*Activity:* Write out each line of the material below exactly as given.

*Entries supplied:*
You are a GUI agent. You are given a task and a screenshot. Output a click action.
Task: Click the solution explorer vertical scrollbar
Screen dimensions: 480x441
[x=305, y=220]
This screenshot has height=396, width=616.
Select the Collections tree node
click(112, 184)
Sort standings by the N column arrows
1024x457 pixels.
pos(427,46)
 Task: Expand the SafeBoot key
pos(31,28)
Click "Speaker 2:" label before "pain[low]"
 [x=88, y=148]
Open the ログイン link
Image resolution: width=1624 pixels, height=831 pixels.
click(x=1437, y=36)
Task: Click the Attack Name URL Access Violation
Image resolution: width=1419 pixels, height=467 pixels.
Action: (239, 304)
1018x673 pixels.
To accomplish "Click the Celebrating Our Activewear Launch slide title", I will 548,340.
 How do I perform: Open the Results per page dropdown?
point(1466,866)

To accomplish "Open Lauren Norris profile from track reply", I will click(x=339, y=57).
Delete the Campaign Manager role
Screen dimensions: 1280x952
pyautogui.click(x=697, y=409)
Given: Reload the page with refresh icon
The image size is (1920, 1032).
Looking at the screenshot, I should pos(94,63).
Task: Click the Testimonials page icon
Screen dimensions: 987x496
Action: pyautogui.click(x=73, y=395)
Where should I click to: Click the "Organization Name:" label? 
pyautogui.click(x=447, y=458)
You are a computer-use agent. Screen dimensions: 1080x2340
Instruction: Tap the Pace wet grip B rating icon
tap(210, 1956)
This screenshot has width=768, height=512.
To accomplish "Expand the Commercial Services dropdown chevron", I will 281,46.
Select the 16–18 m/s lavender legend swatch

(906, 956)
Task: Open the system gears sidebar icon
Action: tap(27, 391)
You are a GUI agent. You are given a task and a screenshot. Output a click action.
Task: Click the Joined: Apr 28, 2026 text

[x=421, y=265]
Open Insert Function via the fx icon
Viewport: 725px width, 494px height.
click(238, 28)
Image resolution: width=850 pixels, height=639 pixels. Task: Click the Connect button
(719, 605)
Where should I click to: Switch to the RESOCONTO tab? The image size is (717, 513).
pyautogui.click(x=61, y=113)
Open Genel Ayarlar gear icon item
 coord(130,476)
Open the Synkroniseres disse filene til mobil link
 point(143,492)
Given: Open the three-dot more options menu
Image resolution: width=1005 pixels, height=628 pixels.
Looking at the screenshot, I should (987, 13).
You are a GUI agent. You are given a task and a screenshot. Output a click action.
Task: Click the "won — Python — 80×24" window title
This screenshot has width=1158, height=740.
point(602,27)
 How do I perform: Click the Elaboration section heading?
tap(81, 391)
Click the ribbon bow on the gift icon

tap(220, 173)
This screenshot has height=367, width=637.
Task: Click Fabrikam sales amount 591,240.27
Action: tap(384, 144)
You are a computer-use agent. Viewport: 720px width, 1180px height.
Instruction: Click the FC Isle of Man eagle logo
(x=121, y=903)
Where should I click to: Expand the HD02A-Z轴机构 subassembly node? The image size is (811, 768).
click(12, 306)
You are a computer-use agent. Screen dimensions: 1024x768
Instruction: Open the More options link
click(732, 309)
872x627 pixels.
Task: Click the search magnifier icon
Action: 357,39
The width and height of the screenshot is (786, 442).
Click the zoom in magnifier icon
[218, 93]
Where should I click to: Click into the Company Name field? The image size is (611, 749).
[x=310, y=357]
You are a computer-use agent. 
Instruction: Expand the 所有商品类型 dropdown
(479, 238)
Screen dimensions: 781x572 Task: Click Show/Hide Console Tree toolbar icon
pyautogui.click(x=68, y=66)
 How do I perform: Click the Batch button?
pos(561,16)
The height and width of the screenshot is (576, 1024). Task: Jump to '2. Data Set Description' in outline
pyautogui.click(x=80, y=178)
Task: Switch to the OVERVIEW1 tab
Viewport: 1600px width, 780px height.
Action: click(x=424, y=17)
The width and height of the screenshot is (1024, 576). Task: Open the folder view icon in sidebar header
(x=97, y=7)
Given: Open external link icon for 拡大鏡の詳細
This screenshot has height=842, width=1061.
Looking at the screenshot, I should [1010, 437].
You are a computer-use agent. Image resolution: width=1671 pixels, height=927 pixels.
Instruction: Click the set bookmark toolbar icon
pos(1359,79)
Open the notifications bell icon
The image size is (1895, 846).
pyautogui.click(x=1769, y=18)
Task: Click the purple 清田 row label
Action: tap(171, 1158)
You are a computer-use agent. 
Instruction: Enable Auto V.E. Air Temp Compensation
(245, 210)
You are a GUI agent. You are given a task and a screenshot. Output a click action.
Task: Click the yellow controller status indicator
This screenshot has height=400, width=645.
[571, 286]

*Problem solution:*
You are a GUI agent. You are given a task and a screenshot. Output a click action.
Task: Click the solution explorer vertical scrollbar
Screen dimensions: 480x441
[x=305, y=220]
This screenshot has height=396, width=616.
Select the Collections tree node
click(112, 184)
Sort standings by the N column arrows
1024x457 pixels.
pos(427,46)
 Task: Expand the SafeBoot key
pos(31,28)
Click "Speaker 2:" label before "pain[low]"
 [x=88, y=148]
Open the ログイン link
Image resolution: width=1624 pixels, height=831 pixels.
click(x=1437, y=36)
Task: Click the Attack Name URL Access Violation
Image resolution: width=1419 pixels, height=467 pixels.
Action: (239, 304)
1018x673 pixels.
To accomplish "Click the Celebrating Our Activewear Launch slide title", I will 548,340.
 How do I perform: Open the Results per page dropdown?
point(1466,866)

To accomplish "Open Lauren Norris profile from track reply", I will click(x=339, y=57).
Delete the Campaign Manager role
Screen dimensions: 1280x952
pyautogui.click(x=697, y=409)
Given: Reload the page with refresh icon
The image size is (1920, 1032).
Looking at the screenshot, I should pos(94,63).
Task: Click the Testimonials page icon
Screen dimensions: 987x496
Action: pyautogui.click(x=73, y=395)
Where should I click to: Click the "Organization Name:" label? 
pyautogui.click(x=447, y=458)
You are a computer-use agent. Screen dimensions: 1080x2340
Instruction: Tap the Pace wet grip B rating icon
tap(210, 1956)
This screenshot has width=768, height=512.
To accomplish "Expand the Commercial Services dropdown chevron", I will 281,46.
Select the 16–18 m/s lavender legend swatch

(906, 956)
Task: Open the system gears sidebar icon
Action: tap(27, 391)
You are a GUI agent. You are given a task and a screenshot. Output a click action.
Task: Click the Joined: Apr 28, 2026 text

[x=421, y=265]
Open Insert Function via the fx icon
Viewport: 725px width, 494px height.
click(238, 28)
Image resolution: width=850 pixels, height=639 pixels. Task: Click the Connect button
(719, 605)
Where should I click to: Switch to the RESOCONTO tab? The image size is (717, 513).
pyautogui.click(x=61, y=113)
Open Genel Ayarlar gear icon item
 coord(130,476)
Open the Synkroniseres disse filene til mobil link
 point(143,492)
Given: Open the three-dot more options menu
Image resolution: width=1005 pixels, height=628 pixels.
Looking at the screenshot, I should (987, 13).
You are a GUI agent. You are given a task and a screenshot. Output a click action.
Task: Click the "won — Python — 80×24" window title
This screenshot has width=1158, height=740.
point(602,27)
 How do I perform: Click the Elaboration section heading?
tap(81, 391)
Click the ribbon bow on the gift icon

tap(220, 173)
This screenshot has height=367, width=637.
Task: Click Fabrikam sales amount 591,240.27
Action: tap(384, 144)
You are a computer-use agent. Viewport: 720px width, 1180px height.
Instruction: Click the FC Isle of Man eagle logo
(x=121, y=903)
Where should I click to: Expand the HD02A-Z轴机构 subassembly node? The image size is (811, 768).
click(12, 306)
You are a computer-use agent. Screen dimensions: 1024x768
Instruction: Open the More options link
click(732, 309)
872x627 pixels.
Task: Click the search magnifier icon
Action: 357,39
The width and height of the screenshot is (786, 442).
Click the zoom in magnifier icon
[218, 93]
Where should I click to: Click into the Company Name field? The image size is (611, 749).
[x=310, y=357]
You are a computer-use agent. 
Instruction: Expand the 所有商品类型 dropdown
(479, 238)
Screen dimensions: 781x572 Task: Click Show/Hide Console Tree toolbar icon
pyautogui.click(x=68, y=66)
 How do I perform: Click the Batch button?
pos(561,16)
The height and width of the screenshot is (576, 1024). Task: Jump to '2. Data Set Description' in outline
pyautogui.click(x=80, y=178)
Task: Switch to the OVERVIEW1 tab
Viewport: 1600px width, 780px height.
Action: click(x=424, y=17)
The width and height of the screenshot is (1024, 576). Task: Open the folder view icon in sidebar header
(x=97, y=7)
Given: Open external link icon for 拡大鏡の詳細
This screenshot has height=842, width=1061.
Looking at the screenshot, I should [1010, 437].
You are a computer-use agent. Image resolution: width=1671 pixels, height=927 pixels.
Instruction: Click the set bookmark toolbar icon
pos(1359,79)
Open the notifications bell icon
The image size is (1895, 846).
pyautogui.click(x=1769, y=18)
Task: Click the purple 清田 row label
Action: tap(171, 1158)
You are a computer-use agent. 
Instruction: Enable Auto V.E. Air Temp Compensation
(245, 210)
You are a GUI agent. You are given a task and a screenshot. Output a click action.
Task: Click the yellow controller status indicator
This screenshot has height=400, width=645.
[571, 286]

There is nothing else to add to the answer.